Exercise. Pull out each line of the items below that contains the string "Point" and copy it in full.

Records of locating words and elements
--

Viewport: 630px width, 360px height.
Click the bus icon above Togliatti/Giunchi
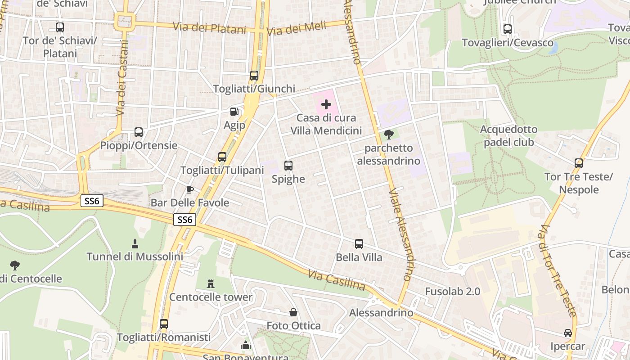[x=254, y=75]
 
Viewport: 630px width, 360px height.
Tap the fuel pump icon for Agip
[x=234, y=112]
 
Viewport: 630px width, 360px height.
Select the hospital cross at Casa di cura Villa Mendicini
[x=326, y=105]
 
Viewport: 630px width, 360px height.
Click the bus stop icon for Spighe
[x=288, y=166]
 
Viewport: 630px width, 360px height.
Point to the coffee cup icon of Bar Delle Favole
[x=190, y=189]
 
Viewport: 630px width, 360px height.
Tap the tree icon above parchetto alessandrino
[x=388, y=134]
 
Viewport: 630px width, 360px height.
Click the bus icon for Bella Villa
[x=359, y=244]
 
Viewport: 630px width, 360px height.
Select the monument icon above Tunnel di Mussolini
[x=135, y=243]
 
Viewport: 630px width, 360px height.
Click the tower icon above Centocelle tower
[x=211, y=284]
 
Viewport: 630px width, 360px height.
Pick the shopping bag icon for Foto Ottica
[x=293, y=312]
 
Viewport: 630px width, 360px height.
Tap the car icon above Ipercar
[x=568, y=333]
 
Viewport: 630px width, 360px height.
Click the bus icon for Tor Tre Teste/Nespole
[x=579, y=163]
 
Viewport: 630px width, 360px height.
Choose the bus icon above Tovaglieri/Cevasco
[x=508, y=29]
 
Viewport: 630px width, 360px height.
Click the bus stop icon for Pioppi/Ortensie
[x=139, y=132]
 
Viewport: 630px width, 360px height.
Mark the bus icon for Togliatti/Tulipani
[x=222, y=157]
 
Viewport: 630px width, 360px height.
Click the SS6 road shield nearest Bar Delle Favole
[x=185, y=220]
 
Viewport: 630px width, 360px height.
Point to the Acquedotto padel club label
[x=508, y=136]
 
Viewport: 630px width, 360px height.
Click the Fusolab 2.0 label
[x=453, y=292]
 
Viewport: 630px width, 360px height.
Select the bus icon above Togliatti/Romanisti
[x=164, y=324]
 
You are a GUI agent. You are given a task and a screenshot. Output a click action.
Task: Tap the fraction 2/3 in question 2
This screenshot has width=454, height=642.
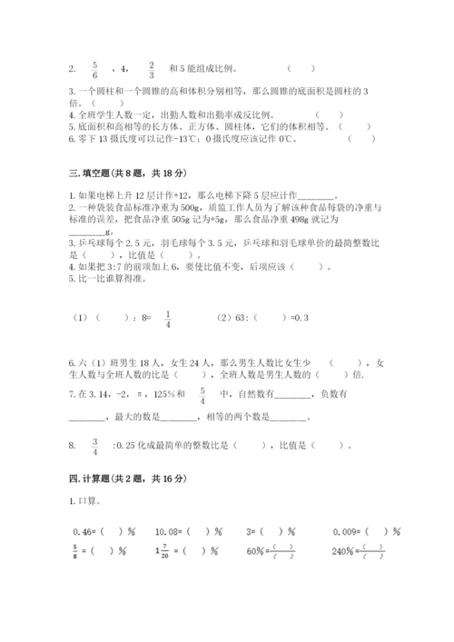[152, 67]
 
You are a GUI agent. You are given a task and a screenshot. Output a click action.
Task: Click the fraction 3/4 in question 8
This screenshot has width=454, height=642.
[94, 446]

--

Solved problem.
Point to the coffee cup icon of Bar Delle Favole
Point to the Acquedotto padel club label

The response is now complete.